TASK BRIEF:
Return every record below exactly as written, but leave out the pictures.

ENTRIES SUPPLIED Block Start

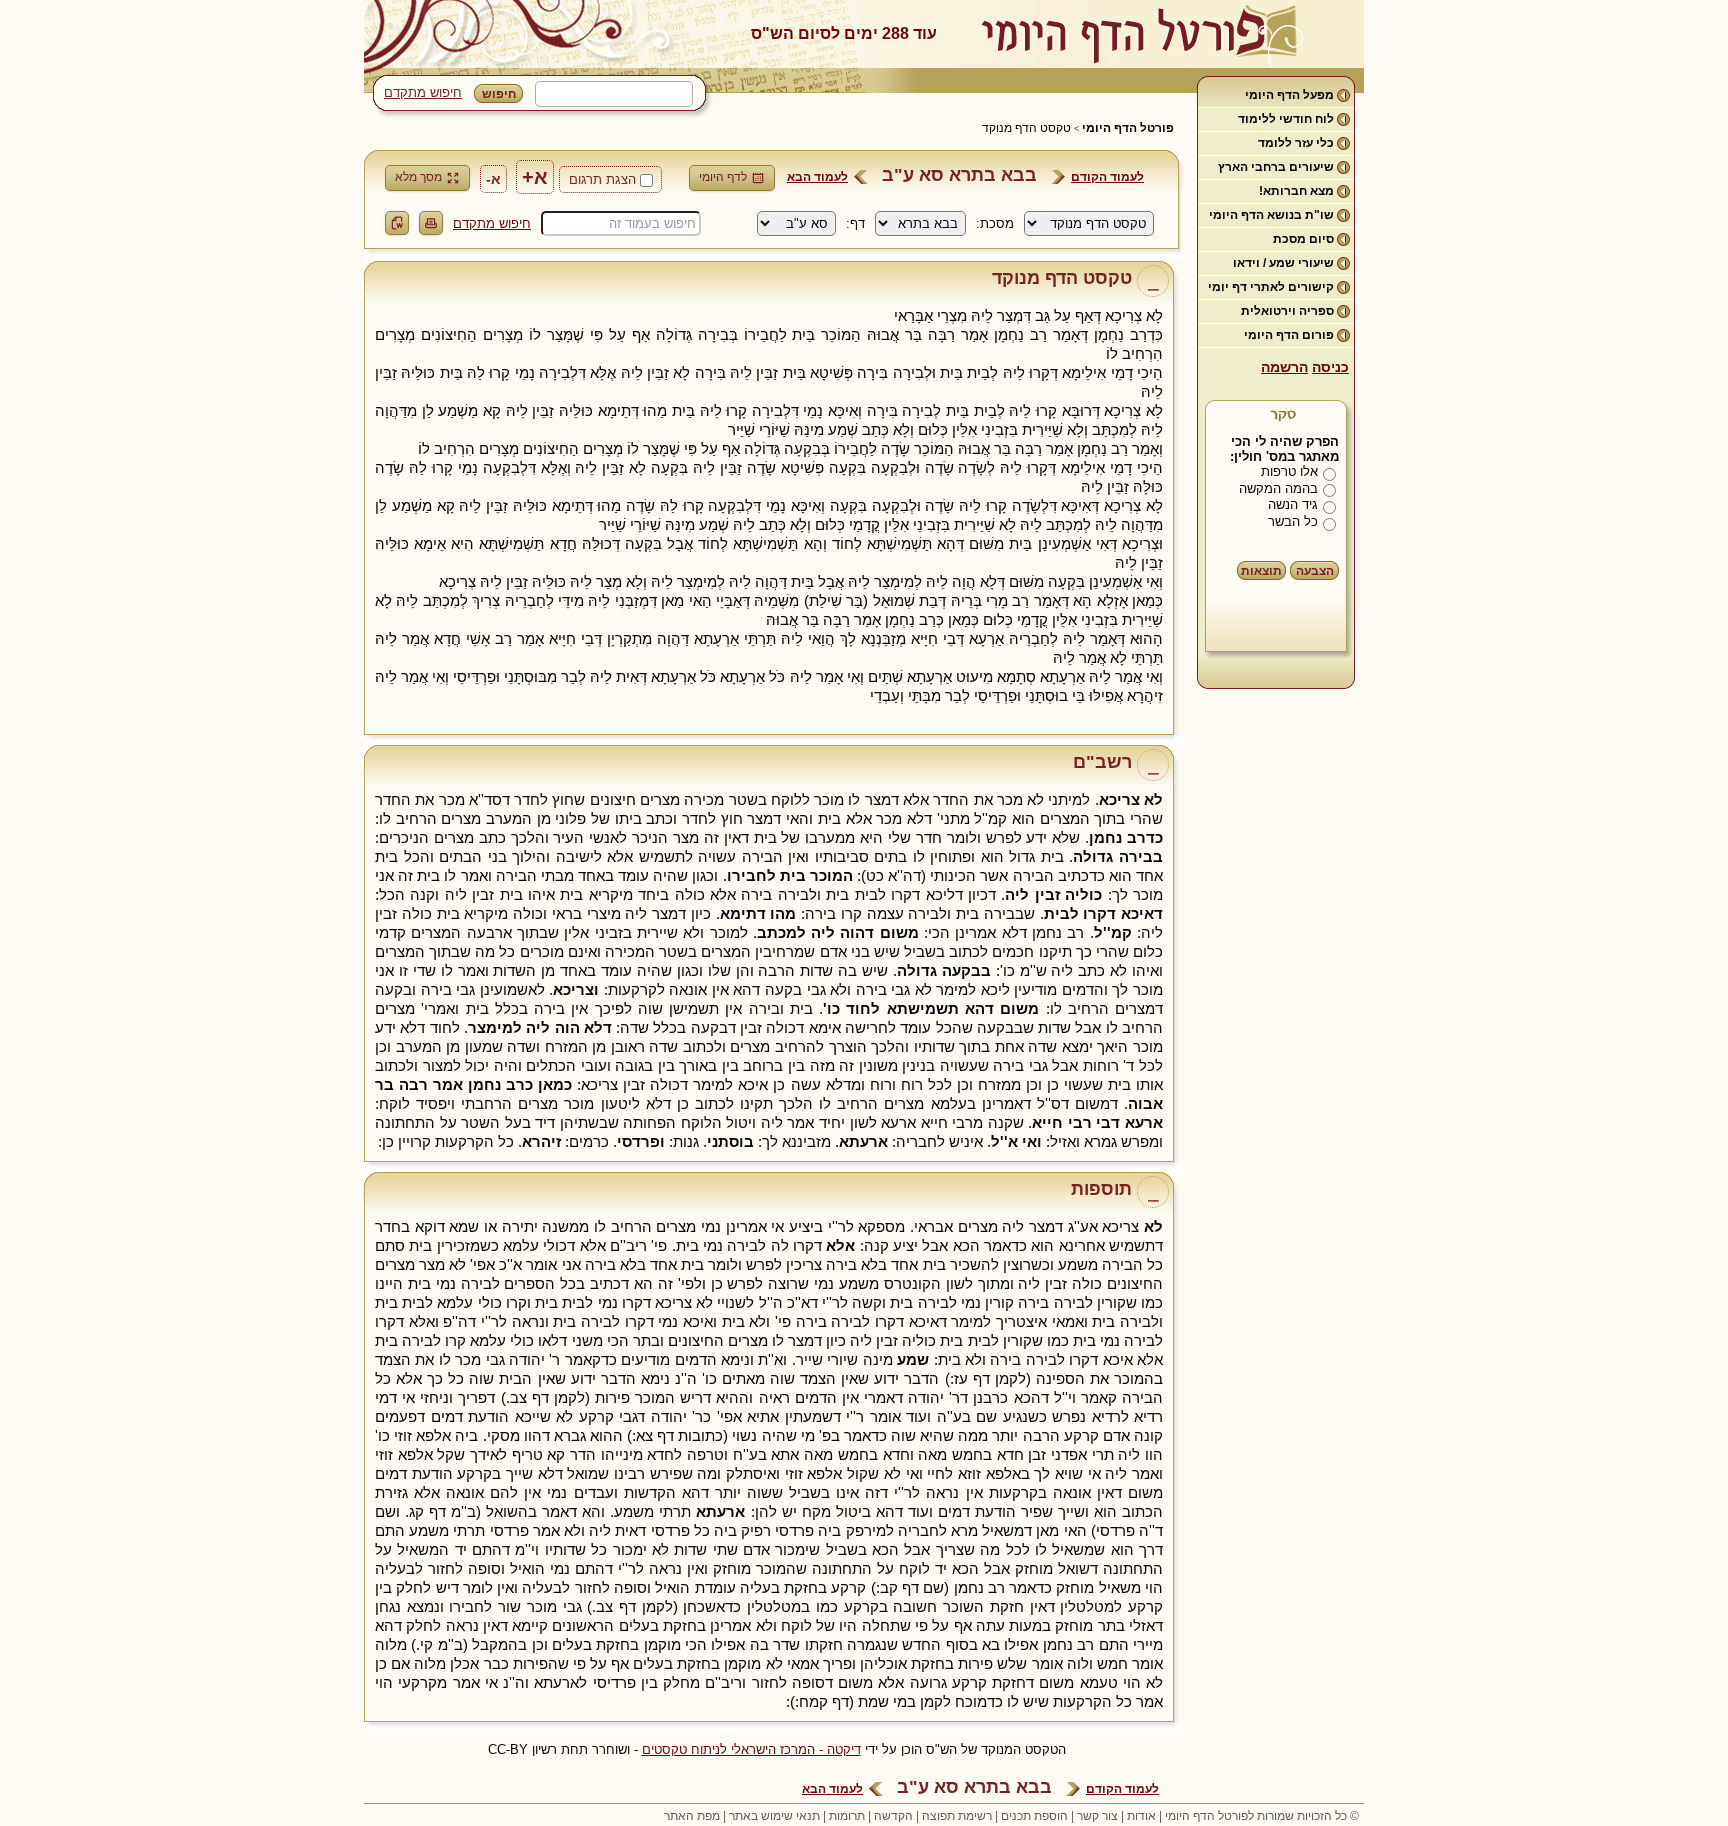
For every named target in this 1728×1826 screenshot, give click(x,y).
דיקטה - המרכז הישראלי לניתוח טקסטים (751, 1749)
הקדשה (893, 1816)
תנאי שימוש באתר (774, 1816)
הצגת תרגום (602, 179)
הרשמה (1284, 367)
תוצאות (1261, 571)
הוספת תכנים (1034, 1816)
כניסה (1330, 367)
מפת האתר (692, 1816)
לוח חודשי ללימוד (1286, 119)
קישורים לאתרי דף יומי (1271, 287)
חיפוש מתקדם (423, 92)
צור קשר (1097, 1816)
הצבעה (1315, 571)
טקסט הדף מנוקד (1026, 128)
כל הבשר (1293, 521)
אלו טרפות (1289, 471)
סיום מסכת (1303, 239)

ENTRIES SUPPLIED Block End

SOLUTION FOR THIS PROBLEM:
For every named target in this 1728×1826 screenshot, give click(x,y).
דיקטה - המרכז הישראלי לניתוח טקסטים (751, 1749)
הקדשה (893, 1816)
תנאי שימוש באתר (774, 1816)
הצגת תרגום (602, 179)
הרשמה (1284, 367)
תוצאות (1261, 571)
הוספת תכנים (1034, 1816)
כניסה (1330, 367)
מפת האתר (692, 1816)
לוח חודשי ללימוד (1286, 119)
קישורים לאתרי דף יומי (1271, 287)
חיפוש מתקדם (423, 92)
צור קשר (1097, 1816)
הצבעה (1315, 571)
טקסט הדף מנוקד (1026, 128)
כל הבשר (1293, 521)
אלו טרפות (1289, 471)
סיום מסכת (1303, 239)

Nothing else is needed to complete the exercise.